— START OF Input —

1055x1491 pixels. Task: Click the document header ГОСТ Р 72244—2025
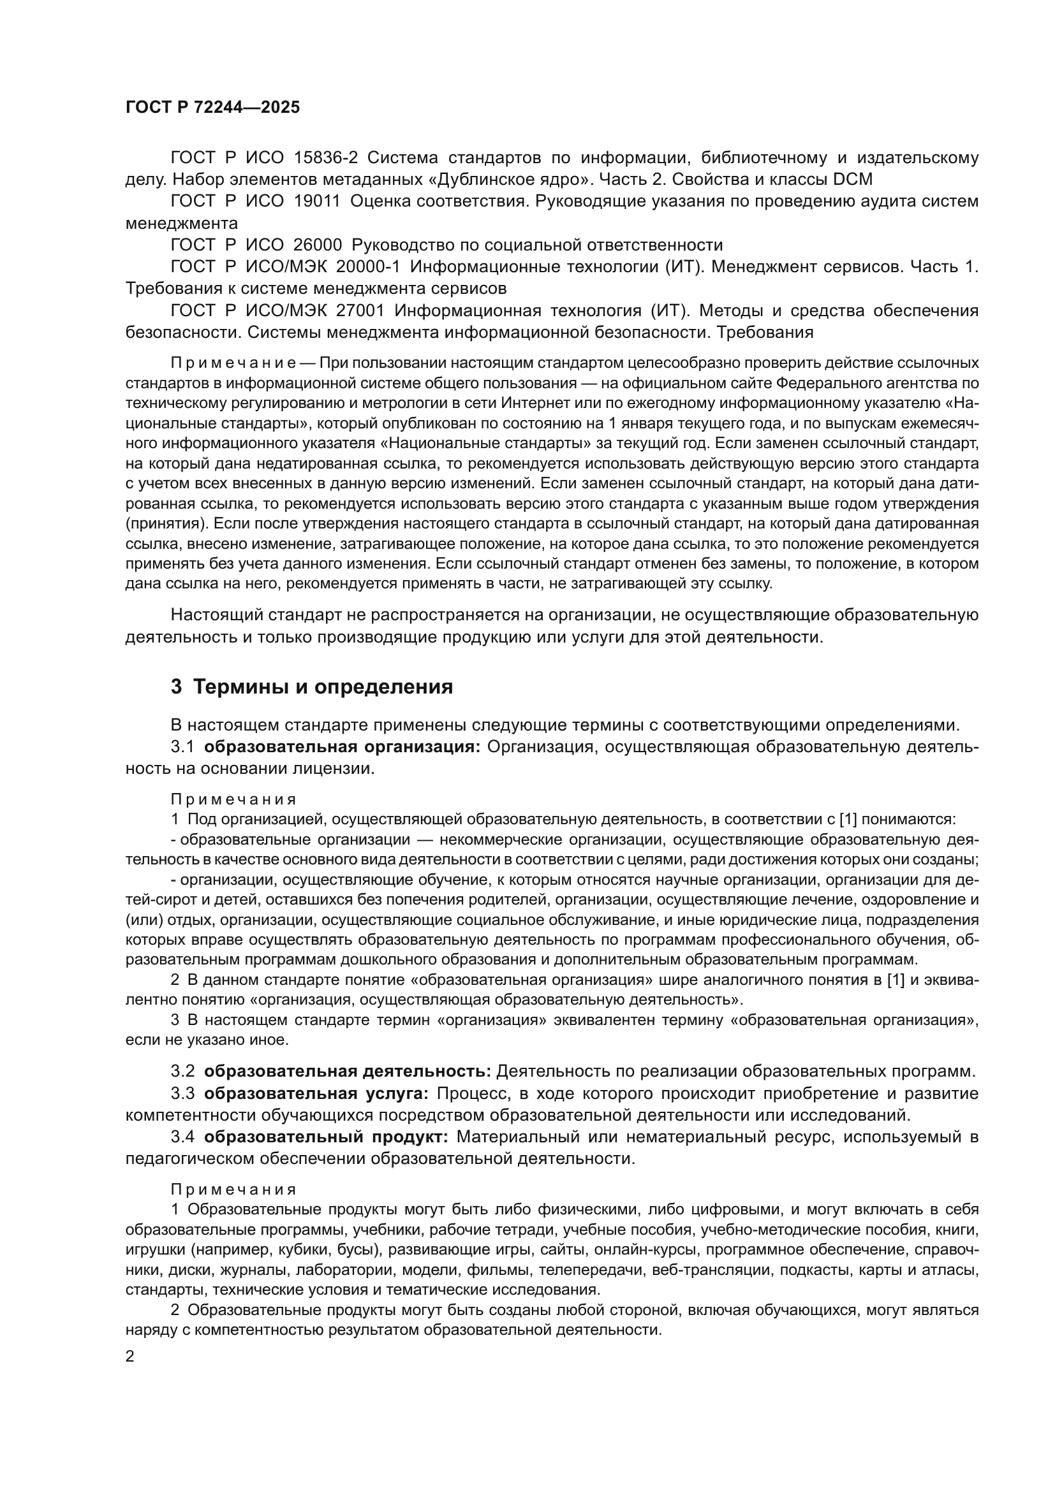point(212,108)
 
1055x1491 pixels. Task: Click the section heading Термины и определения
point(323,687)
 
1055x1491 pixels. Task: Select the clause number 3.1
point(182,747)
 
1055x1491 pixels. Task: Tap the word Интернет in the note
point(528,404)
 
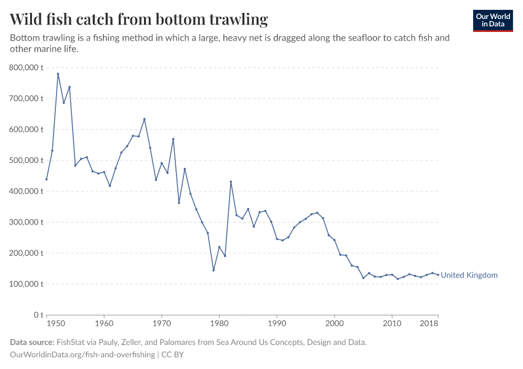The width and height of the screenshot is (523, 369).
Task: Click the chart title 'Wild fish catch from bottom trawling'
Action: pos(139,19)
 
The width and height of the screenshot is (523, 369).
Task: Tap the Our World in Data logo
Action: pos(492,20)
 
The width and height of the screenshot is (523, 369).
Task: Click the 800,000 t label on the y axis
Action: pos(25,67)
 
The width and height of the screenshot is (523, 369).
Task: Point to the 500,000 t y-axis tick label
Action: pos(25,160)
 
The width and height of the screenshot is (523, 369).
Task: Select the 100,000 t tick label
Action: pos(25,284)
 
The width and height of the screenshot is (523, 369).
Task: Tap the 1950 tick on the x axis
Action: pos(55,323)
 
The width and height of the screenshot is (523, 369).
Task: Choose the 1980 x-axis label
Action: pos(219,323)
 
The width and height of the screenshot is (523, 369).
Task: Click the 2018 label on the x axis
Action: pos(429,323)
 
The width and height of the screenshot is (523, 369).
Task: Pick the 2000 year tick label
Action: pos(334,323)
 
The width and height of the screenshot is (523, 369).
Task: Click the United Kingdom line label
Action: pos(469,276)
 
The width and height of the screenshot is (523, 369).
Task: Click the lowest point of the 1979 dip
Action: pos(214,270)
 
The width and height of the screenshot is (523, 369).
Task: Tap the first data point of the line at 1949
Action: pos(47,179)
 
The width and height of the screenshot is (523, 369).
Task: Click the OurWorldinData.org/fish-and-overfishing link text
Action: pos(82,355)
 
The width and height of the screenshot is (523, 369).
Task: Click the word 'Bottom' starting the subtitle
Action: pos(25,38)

— END OF Input —
— START OF Input —

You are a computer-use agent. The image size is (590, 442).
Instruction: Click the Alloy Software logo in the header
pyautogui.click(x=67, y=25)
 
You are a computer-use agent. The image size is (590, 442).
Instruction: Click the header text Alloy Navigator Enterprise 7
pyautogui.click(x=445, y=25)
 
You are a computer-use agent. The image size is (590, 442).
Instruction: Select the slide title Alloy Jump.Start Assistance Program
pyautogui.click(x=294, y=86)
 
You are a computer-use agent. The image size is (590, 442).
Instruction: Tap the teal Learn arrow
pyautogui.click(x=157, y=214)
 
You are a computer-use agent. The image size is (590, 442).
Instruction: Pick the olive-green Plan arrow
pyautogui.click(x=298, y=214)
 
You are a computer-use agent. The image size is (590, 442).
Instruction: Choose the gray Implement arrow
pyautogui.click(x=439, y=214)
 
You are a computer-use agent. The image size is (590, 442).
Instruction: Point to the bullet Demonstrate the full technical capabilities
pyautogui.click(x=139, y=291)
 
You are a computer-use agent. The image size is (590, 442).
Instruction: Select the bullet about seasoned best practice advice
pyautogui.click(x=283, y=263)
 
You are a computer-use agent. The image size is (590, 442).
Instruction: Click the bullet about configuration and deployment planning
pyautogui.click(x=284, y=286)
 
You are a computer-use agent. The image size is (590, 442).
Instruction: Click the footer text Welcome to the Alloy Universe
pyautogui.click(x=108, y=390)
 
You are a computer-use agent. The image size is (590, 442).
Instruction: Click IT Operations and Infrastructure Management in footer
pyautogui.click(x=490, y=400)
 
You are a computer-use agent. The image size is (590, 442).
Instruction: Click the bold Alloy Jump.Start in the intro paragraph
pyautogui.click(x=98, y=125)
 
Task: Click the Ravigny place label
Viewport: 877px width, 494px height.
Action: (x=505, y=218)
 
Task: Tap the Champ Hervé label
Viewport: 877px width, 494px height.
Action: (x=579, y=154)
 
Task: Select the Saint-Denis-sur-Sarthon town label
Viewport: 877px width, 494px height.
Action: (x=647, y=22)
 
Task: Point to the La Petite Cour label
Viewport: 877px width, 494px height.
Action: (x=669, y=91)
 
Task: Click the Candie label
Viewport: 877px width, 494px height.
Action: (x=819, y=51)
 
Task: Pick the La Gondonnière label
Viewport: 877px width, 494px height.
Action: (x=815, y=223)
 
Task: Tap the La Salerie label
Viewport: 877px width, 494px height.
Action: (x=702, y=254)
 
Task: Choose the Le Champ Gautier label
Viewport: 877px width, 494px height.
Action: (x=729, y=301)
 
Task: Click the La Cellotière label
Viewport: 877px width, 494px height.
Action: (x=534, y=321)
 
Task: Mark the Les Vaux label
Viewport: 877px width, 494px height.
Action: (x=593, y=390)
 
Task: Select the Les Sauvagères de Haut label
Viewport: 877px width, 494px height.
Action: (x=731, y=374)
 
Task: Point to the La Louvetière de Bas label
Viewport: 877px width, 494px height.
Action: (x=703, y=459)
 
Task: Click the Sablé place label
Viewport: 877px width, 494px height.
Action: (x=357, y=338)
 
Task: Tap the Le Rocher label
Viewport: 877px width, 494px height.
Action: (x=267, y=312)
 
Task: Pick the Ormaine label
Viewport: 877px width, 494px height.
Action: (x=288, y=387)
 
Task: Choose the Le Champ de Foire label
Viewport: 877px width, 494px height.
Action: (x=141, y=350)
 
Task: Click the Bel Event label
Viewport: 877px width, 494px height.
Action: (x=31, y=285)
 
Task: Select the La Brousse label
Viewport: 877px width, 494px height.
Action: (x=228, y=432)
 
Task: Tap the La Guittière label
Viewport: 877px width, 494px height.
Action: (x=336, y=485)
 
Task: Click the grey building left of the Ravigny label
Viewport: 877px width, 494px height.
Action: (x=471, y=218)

— END OF Input —
— START OF Input —

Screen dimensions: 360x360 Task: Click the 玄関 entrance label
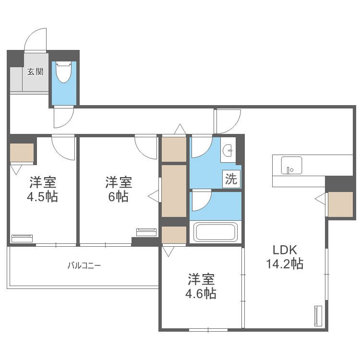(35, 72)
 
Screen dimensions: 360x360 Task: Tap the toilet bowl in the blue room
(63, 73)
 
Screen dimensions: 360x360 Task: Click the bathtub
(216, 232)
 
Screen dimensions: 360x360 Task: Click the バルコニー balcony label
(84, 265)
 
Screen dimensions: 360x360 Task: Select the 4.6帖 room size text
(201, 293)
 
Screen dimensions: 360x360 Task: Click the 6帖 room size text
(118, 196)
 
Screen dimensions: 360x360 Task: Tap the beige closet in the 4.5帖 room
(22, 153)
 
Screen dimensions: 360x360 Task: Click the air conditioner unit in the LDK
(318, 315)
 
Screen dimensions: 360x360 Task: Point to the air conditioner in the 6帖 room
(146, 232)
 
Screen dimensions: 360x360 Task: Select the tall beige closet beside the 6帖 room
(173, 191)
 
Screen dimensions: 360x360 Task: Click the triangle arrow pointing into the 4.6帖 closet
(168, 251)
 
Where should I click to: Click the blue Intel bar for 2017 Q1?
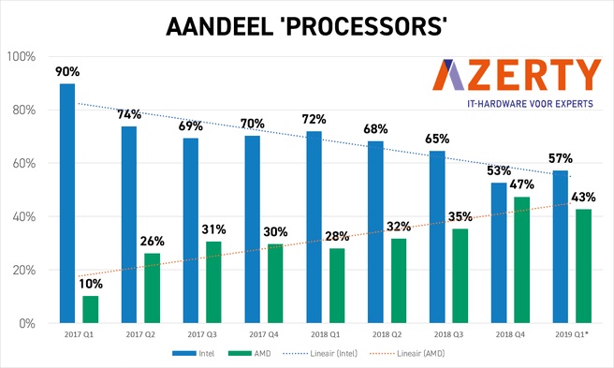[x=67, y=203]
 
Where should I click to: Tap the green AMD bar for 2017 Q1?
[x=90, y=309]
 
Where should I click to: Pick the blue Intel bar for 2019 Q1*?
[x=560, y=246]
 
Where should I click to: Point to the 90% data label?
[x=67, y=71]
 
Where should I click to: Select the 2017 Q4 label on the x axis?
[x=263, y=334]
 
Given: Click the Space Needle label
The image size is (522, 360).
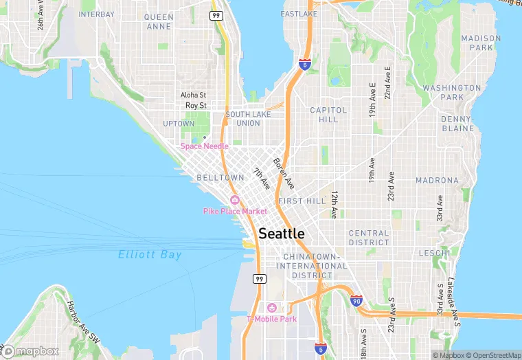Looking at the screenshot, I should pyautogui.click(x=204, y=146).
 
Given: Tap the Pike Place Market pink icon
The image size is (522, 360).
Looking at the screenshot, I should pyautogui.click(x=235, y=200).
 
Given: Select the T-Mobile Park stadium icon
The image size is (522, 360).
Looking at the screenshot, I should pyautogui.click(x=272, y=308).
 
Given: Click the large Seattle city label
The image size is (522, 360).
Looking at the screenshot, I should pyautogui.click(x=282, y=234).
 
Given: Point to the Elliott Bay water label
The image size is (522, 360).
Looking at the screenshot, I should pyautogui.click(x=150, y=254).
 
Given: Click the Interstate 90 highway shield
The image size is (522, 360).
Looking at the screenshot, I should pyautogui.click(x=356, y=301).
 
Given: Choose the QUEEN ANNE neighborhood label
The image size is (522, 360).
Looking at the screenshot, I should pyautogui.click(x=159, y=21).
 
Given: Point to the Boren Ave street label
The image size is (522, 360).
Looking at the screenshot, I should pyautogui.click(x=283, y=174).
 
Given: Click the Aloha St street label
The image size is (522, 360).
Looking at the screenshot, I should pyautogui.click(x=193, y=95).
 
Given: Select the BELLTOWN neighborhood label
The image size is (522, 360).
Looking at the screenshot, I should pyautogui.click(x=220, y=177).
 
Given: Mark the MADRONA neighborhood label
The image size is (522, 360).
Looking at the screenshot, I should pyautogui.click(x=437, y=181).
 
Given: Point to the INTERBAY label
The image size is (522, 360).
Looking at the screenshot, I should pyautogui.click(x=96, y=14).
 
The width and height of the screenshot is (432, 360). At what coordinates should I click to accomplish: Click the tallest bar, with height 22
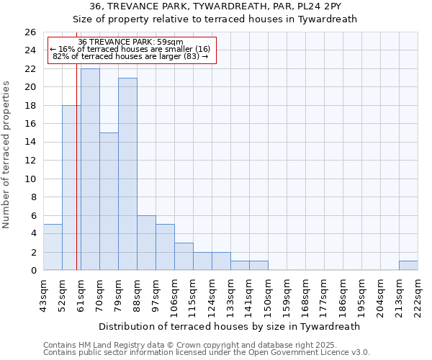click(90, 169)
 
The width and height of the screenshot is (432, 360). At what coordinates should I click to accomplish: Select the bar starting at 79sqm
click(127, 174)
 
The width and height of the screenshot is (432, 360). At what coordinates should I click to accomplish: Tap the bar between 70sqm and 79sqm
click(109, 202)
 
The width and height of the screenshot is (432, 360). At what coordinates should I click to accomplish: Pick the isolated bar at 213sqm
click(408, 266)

— END OF Input —

Rewrite the records between the line containing "1055x1491 pixels. Task: Click the document" and the line containing "Action: pos(334,323)", inclusive, with every "tick label" changed to "axis label" and nothing else altered. Leave the pictures out.

1055x1491 pixels. Task: Click the document header ГОСТ Р 72244—2025
point(212,108)
 
1055x1491 pixels. Task: Click the section heading Термины и определения
point(323,687)
 
1055x1491 pixels. Task: Select the clause number 3.1
point(182,747)
 
1055x1491 pixels. Task: Tap the word Интернет in the note
point(528,404)
 
The width and height of the screenshot is (523, 369).
Task: Click the chart title 'Wild fish catch from bottom trawling'
Action: pos(139,19)
 
The width and height of the screenshot is (523, 369).
Task: Tap the Our World in Data logo
Action: pos(492,20)
 
The width and height of the screenshot is (523, 369).
Task: Click the 800,000 t label on the y axis
Action: pos(25,67)
 
The width and height of the screenshot is (523, 369).
Task: Point to the 500,000 t y-axis axis label
Action: pos(25,160)
 
The width and height of the screenshot is (523, 369).
Task: Select the 100,000 t axis label
Action: pos(25,284)
 
The width and height of the screenshot is (523, 369).
Task: Tap the 1950 tick on the x axis
Action: pos(55,323)
 
The width and height of the screenshot is (523, 369).
Task: Choose the 1980 x-axis label
Action: pos(219,323)
 
The width and height of the screenshot is (523, 369).
Task: Click the 2018 label on the x axis
Action: pos(429,323)
 
The width and height of the screenshot is (523, 369).
Task: Pick the 2000 year axis label
Action: pos(334,323)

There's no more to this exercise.